Die Europäer haben durch ihre Geschichte - eher? - gelernt, daß Utopien, in die man sich hineinstürzt, nur neuen Schrecken hervorbringen. Cyberspace oder Telepolis eröffnen eine neue Lebenswelt, doch es wird davon abhängen, welches Gemeinwohl, welche Öffentlichkeit, welche Kultur der Differenz hier zum Zuge kommt, um eine Lebenswelt zu schaffen, in der alle existieren können und in der auch das biologische Überleben auf diesem Planeten nicht weiter gefährdet ist. Cyberspace oder Telepolis scheinen, weil sie eine neue Lebenswelt anbieten, die Chance zu bieten, alles neu zu machen, die Vergangenheit und die sozialen Probleme der Gegenwart hinter sich zu lassen. Investitionen von Kapital, Zeit und Leidenschaften in den Cyberspace werden möglicherweise jene reduzieren, die man für die Gestaltung der wirklichen Welt einsetzt. Arbeitsplatz- und Standortsicherung in einer globalen Ökonomie können ebenso wie die Faszination, die von der neuen virtuellen Lebenswelt und ihren neuen Handlungs- und Kommunikationsformen ausgeht, dahin führen, daß wir die Wirklichkeit der Gleichgültigkeit überlassen, daß das Leben im Raum der Orte und das im Raum der Datenströme immer weiter auseinander driftet.

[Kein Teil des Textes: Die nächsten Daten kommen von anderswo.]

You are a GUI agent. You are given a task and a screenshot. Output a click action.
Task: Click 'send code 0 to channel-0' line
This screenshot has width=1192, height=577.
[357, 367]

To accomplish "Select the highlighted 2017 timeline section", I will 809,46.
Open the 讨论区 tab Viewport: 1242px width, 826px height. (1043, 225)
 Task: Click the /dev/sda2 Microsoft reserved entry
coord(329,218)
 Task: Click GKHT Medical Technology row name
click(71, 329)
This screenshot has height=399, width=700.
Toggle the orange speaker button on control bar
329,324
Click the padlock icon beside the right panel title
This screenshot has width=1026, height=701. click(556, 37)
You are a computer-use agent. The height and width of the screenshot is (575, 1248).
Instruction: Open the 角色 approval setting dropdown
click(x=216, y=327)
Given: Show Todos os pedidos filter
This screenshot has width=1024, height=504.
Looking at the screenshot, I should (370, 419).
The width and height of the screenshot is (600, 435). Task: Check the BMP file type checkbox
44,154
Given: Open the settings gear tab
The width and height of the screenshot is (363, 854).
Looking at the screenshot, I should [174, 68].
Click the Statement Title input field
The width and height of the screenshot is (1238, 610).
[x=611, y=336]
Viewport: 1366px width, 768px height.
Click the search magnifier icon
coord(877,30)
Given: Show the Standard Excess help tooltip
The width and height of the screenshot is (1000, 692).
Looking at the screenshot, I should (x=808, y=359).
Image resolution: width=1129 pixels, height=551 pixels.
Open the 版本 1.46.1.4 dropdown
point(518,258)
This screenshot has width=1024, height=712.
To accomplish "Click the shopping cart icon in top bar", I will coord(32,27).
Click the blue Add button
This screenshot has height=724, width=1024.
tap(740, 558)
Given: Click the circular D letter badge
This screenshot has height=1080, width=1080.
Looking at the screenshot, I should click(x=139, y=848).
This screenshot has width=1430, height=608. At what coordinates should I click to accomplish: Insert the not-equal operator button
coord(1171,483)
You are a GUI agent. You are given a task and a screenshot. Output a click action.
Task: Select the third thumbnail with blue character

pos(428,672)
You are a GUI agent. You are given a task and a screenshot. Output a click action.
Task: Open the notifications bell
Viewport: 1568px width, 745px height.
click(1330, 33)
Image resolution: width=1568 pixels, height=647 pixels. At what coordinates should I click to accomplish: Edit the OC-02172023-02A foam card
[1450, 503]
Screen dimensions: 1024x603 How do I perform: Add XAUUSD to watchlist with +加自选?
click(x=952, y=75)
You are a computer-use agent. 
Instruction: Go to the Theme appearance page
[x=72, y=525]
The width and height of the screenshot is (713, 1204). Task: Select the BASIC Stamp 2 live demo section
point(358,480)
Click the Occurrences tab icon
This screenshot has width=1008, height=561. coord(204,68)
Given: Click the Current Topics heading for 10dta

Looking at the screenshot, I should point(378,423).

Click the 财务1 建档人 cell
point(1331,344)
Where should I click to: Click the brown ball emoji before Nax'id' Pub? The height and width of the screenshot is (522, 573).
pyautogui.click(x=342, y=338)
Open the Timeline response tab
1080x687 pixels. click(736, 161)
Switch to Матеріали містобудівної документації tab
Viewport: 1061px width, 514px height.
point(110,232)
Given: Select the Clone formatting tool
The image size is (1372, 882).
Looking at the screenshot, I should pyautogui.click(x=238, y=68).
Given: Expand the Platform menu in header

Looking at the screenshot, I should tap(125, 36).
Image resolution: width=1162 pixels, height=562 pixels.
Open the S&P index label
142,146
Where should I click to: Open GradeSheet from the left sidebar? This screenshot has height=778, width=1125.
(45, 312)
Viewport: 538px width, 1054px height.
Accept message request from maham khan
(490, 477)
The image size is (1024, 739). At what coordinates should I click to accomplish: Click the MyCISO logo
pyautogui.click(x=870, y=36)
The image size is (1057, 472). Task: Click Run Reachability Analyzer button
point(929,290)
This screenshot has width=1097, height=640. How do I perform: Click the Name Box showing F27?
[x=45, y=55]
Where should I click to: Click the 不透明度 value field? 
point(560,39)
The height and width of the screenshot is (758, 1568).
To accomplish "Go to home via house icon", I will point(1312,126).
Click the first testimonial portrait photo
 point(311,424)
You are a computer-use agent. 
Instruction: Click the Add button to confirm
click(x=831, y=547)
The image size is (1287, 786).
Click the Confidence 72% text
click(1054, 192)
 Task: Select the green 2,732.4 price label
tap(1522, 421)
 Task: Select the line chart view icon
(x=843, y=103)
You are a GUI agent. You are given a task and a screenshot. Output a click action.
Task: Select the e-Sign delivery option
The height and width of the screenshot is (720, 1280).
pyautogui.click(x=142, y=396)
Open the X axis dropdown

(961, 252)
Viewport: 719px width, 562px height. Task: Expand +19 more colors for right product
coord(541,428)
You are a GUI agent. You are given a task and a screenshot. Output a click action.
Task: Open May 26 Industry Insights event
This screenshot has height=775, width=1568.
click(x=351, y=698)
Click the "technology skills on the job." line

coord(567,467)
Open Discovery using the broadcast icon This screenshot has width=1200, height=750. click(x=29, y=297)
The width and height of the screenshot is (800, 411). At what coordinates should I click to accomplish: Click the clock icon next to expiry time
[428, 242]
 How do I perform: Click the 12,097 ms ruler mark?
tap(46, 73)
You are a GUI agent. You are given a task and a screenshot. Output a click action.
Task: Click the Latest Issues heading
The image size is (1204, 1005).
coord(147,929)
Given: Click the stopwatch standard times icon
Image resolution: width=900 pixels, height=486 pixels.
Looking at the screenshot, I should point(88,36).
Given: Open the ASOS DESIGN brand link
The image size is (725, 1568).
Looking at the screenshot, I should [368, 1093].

Doch Telepolis oder Cyberspace ist kein unschuldiger Ort jenseits der Welt. Ebenso verankert in der wirklichen Welt wie die Menschen mit ihren Körpern, wirkt die Ordnung der neuen Welt auf die alte zurück. Das liberalistische Manifest ist nur eine Spielart des überall erwachenden Fundamentalismus, der sich in Orten, seien es Slums oder gesicherte Wohnstätten, verankert. Der Raum der Orte, der Raum der Standorte, wird durch Telepolis nicht eliminiert, in ihm werden die Kämpfe während der Kolonialisierung des Cyberspace ihren Niederschlag finden. Die Rede von der Ortlosigkeit, von der Vernichtung des Raums täuscht nur darüber hinweg, daß nicht nur im Cyberspace neue Räume, neues Eigentum und neue Machtformen entstehen, sondern daß diese sich im realen Raum abbilden.